## Given records
= = = = =

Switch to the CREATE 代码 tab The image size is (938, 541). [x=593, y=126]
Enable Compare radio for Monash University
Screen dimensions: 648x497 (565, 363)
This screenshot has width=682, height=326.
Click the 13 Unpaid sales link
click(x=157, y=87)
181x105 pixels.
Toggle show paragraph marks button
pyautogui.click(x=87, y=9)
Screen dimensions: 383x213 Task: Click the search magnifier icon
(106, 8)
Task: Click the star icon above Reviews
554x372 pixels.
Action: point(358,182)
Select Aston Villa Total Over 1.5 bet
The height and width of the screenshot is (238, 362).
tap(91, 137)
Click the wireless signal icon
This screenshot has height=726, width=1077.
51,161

= = = = =

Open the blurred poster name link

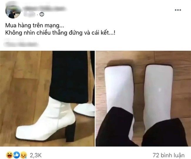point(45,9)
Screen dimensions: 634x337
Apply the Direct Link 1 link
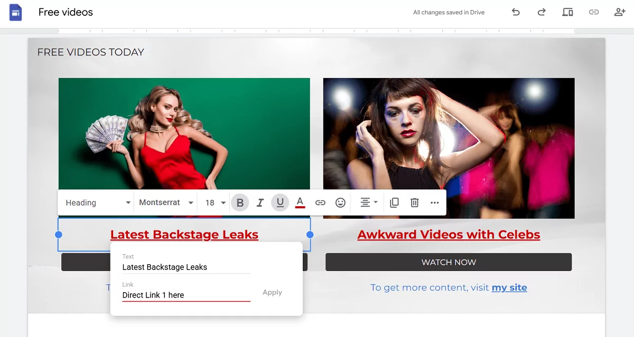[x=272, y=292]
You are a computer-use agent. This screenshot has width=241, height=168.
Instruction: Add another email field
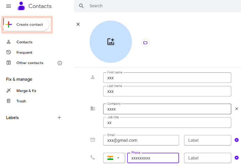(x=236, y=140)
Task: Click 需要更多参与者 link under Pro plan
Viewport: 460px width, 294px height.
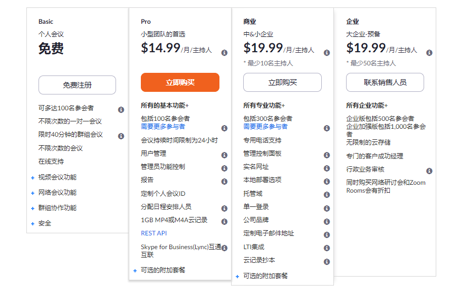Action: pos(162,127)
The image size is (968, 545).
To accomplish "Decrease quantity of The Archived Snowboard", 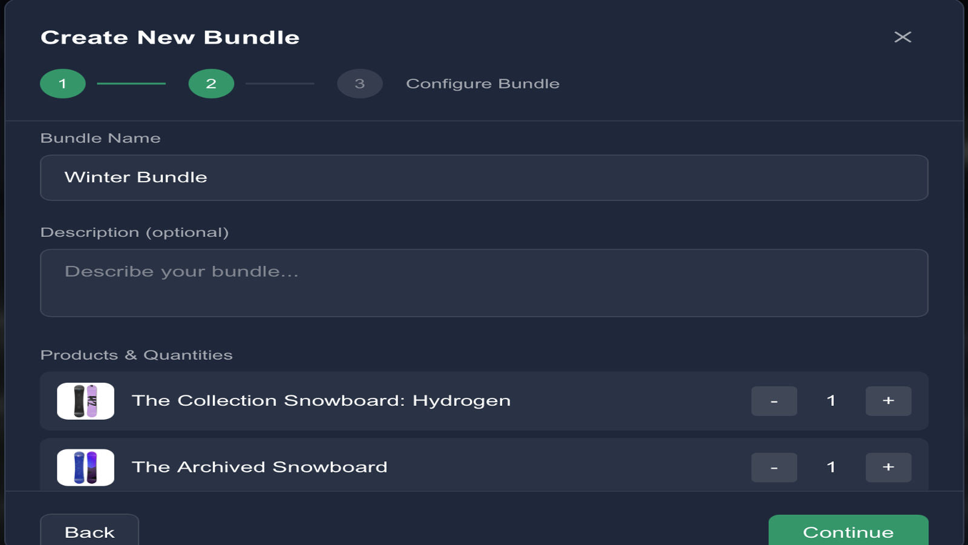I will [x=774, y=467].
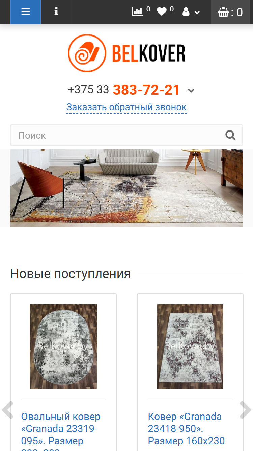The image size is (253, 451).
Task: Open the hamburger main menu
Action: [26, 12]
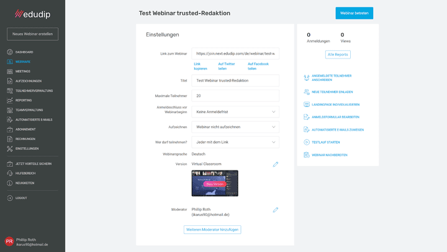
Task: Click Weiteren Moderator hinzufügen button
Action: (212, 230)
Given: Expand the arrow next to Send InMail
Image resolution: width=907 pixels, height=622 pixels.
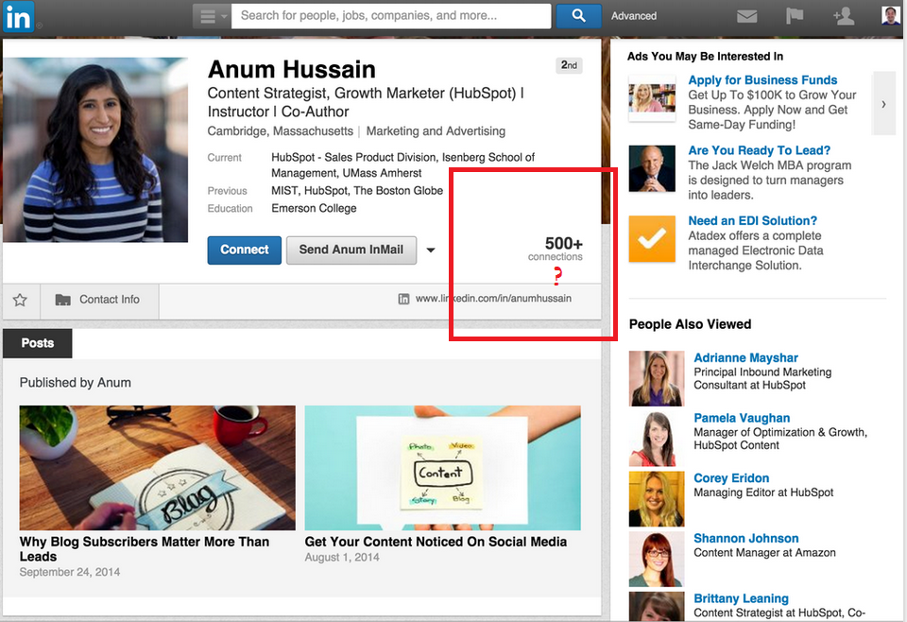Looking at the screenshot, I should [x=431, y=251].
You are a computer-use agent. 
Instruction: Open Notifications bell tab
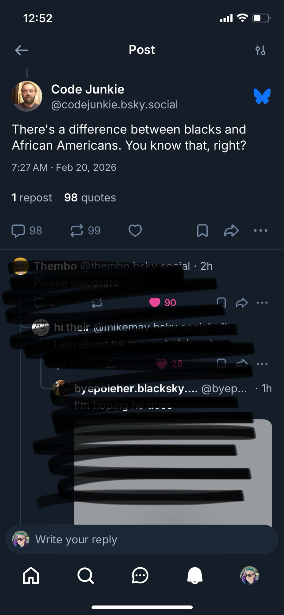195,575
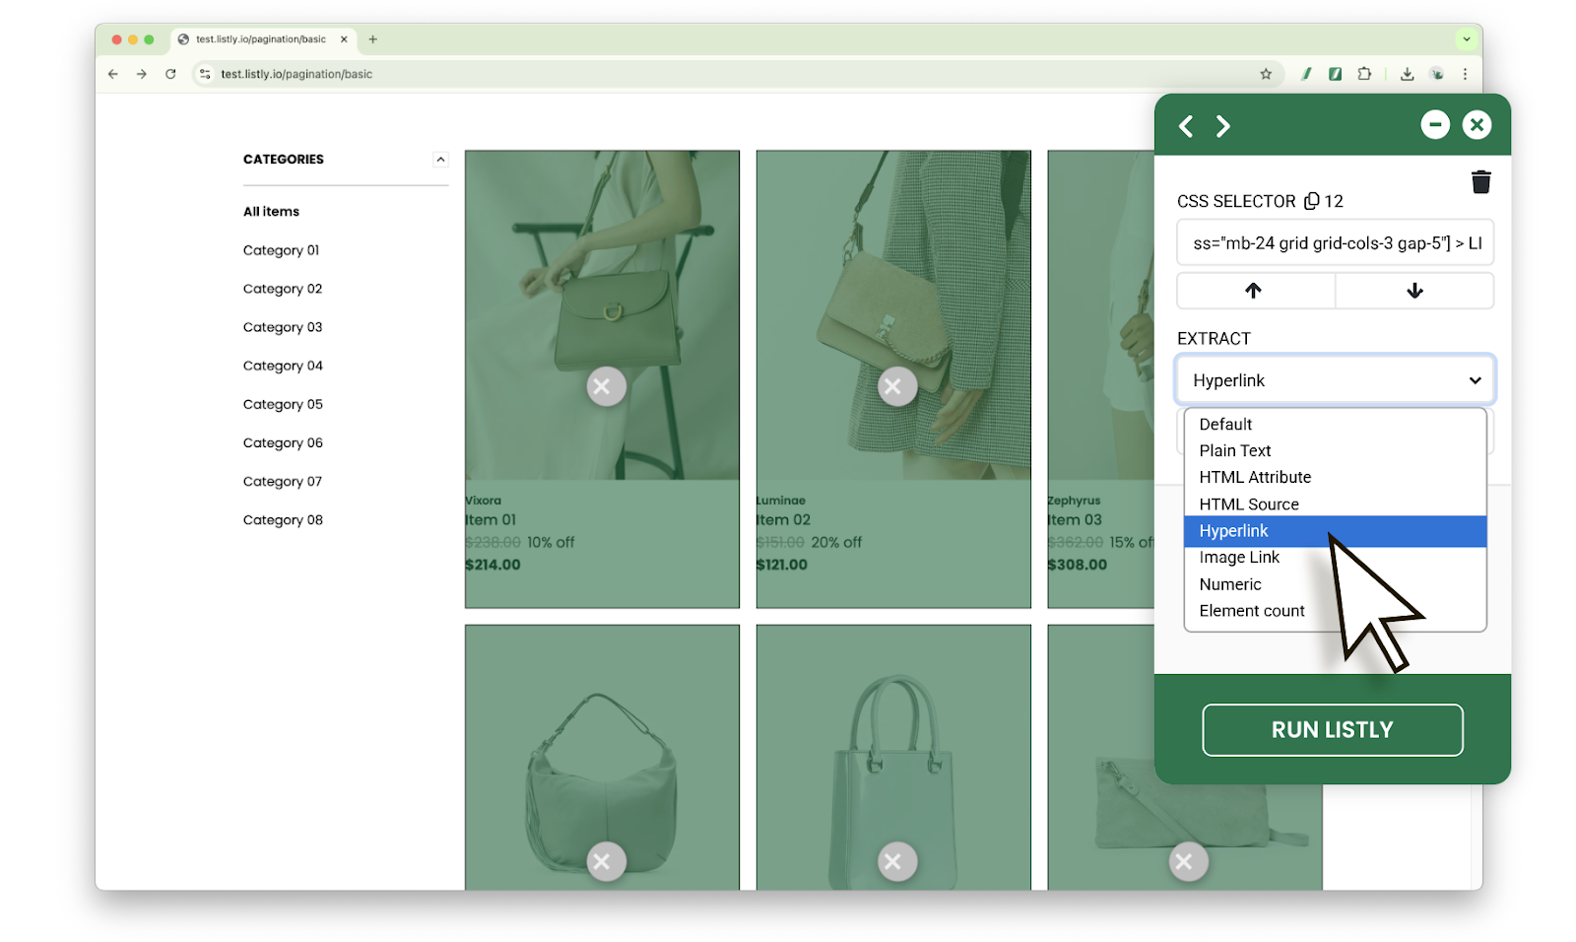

= = = = =

## Task statement
Among the entries above, how many lines have the string "agent" in them? Only the number should be given.

## Solved exercise
2